Article by Marcia Darnell
Folklore – May 1998 – Colorado Central Magazine
The Fine Art of Collecting Folklore
by Marcia Darnell
KATHI FIGGEN is a folklorist. What, exactly is a folklorist? “That’s an ongoing joke with folklorists,” she says, “how to explain ourselves.”
She pauses for a moment, glancing around her narrow office, which is crammed with books, papers, weavings, carvings, quilts and Elvis memorabilia. Her eyes rest on a French poster depicting Saint Elvis, then she continues.
“We work with traditional artists, promoting the folk arts in communities,” she says. “Folk artists often aren’t thought of as artists because their work is part of their culture, their religious affiliation, their occupation or ethnicity, for example.”
Someone who grew up doing colcha embroidery or quilting, for example, may not think of herself as an artist. It’s part of the folklorist’s mission to find and promote these artists and their work.
Figgen has served as state folklorist for Southern Colorado for five and a half years, a partnership position with the Colorado Council on the Arts and Trinidad State Junior College. The state program has formed partnerships with schools, believing that folklorists can work better on a regional level, and can serve their communities better when they live there.
Figgen now resides in Alamosa with her 16-year-old skateboarder son, Andrés Romero. Her partner, Leonard Velasquez, runs a concrete firm and is a part-time rancher. Her office is in the San Luis Valley Education Center in Alamosa.
Figgen has a doctorate in folklore and Latin American studies from Indiana University. She earned her bachelor’s degree in anthropology from the University of California at Berkeley.
She discovered her thesis subject in Argentina: the popular worship of a folk saint, Antonio Gil. Gil was a legendary Robin Hood figure, defying the government and giving to the poor. Gil’s popularity grew during that country’s “Dirty War,” and since then his admirers have built a culture around his life in their stories, art and celebrations. They hold a festival on the anniversary of his death, a gala that in 1994 drew 40,000 people.
Soon after completing her research on Gil, Figgen went to Graceland for the first time and discovered the same phenomenon surrounding Elvis Presley. That made her a fan of the singer, and taught her that folklore is whatever the community says it is.
“It’s the contacts that define it,” she says, citing a weaver’s guild as an example.
“If there were a quilting competition involving a hand-stitched quilt and a machine-stitched quilt,” she says, “the machine-stitched quilt wouldn’t necessarily be disqualified — that’s up to that art community.”
“We don’t decide what is art and what is craft,” Figgen says of folklorists. “We go to the community for that answer.”
Once that answer is found, the folklorist’s mission is to expose that art, and artist, to the wider community.
“Folklorists don’t separate the art from the artists,” Figgen says.
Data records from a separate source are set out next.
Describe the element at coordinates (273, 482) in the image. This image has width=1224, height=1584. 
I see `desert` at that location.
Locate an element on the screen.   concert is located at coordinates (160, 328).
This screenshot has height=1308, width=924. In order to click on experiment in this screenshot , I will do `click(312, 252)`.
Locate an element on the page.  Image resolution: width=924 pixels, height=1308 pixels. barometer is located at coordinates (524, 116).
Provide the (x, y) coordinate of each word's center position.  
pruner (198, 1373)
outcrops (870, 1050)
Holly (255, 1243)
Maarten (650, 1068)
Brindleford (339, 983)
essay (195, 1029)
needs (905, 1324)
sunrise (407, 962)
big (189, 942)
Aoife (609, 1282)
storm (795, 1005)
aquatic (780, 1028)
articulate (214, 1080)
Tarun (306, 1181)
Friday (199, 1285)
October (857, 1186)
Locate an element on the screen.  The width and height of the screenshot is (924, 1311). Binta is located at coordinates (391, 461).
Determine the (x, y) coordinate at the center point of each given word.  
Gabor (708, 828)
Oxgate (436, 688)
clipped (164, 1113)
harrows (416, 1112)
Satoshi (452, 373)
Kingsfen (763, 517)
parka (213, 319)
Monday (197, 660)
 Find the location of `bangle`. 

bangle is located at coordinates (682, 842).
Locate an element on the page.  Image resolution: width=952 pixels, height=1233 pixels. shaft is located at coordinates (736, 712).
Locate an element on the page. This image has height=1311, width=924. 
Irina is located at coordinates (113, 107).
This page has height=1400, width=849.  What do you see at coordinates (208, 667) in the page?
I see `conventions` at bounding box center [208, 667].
She believes mass marketing of art as “folk art” endangers the folk art community.
“It raises the profile [of the art form], but it confuses the consumer,” she says. Authenticity and tradition can be lost in mass marketing.
Figgen also wants to bring art and artists into public schools, through a program that teaches teachers how to use folklore to teach art, history and geography.
Other parts of her job include managing a Heritage Award program in Colorado; helping award grants through the Colorado Council on the Arts; and making demonstrations to schools and civic organizations. She taught folklore at Adams State College from 1992 to 1996.
Future plans include classes in colcha embroidery and ornamental ironwork. The SLV Education Center has offered a course in Santero woodcarving that’s been so successful it may be offered for college credit. A free class is being offered in scherenschnitte, the German art of paper cutting.
The state folklorists’ dream is to open regional or state folklore archives, to showcase the history and culture of Colorado art and artists.
But more than anything else, Figgen enjoys getting everyone involved.
“Try everything,” she says. “You may have a talent you don’t know you have.”
Figgen points out that everything in a culture has an æsthetic element, from cooking traditional dishes to storytelling.
“Everyone practices some sort of folk art,” she says. “A folk group can be as small as two people you and your childhood friend and that secret language you invented when you were children.”
Marcia Darnell lives and writes in the San Luis Valley. She hopes to get a grant to pursue the ancient art of free-lancing.